Continued demand produces record low vacancy rates




Discounter TJ Maxx is among the retailers continuing to gobble up space, Lee & Associates reports.  PHOTO: ISTOCKPHOTO

Prolonged merchant demand for space, fewer store closures and bankruptcies and a limited available supply have combined to produce the tightest retail market on record in the United States and Canada, according to the latest report from commercial real estate services firm Lee & Associates. Vacancies in both markets are either at or near all-time lows, and the bellwether New York market has shown strength, as well.

The U.S. vacancy rate settled at 4.1% at the end of the first quarter, up slightly from 4% at the close of 2023. Demand for U.S. retail space rose by more than 53 million square feet in 2023, the third straight year of growth.

Most of the growth in demand for space has been driven by tenants from food-and-beverage, discount, off-price and experiential sectors, which accounted for more than half of all new leasing activity over the past year.

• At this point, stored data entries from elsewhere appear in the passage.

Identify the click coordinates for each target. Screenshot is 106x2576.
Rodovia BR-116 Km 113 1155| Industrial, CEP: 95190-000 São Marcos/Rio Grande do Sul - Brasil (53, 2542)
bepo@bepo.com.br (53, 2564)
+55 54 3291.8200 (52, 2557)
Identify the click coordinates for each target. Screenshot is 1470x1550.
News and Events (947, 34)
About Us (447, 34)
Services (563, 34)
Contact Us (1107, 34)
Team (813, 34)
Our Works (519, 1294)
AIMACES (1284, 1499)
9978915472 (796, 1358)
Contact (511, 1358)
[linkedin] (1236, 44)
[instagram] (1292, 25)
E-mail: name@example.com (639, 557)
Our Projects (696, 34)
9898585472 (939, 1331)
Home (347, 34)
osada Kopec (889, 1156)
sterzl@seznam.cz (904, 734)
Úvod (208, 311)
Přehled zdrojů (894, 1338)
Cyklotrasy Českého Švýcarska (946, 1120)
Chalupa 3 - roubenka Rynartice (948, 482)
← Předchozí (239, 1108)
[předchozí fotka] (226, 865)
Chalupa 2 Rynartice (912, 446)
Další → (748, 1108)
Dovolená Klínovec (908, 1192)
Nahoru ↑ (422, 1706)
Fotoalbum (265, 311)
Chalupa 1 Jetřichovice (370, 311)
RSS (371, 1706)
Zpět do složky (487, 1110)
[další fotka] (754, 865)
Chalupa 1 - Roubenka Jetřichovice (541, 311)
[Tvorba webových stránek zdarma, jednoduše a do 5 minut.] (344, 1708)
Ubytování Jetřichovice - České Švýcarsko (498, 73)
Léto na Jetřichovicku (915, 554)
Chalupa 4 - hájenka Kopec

The widely watched Manhattan retail scene continued its strong showing in the first quarter, the Lee report notes. Luxury brands have been leading the charge with leases signed by Skims, Dolce & Gabbana and a Fifth Avenue property purchase by Kering for $963 million. Other highlights include Whole Foods renewing its lease for nearly 60,000 square feet and Wegmans securing a second Manhattan location with a similar footprint.

“Retail corridors like SoHo, Madison Avenue and Fifth Avenue are experiencing rising rents and declining vacancy rates,” the report notes. “This trend is expected to continue as the city anticipates an influx of tourists in 2024.”

Meantime, Canada’s first-quarter vacancy rate was 1.6%, which was unchanged from the previous quarter despite reduced consumer discretionary spending. But an appetite for cars, appliances and personal indulgences has kept inventories of big-ticket items low.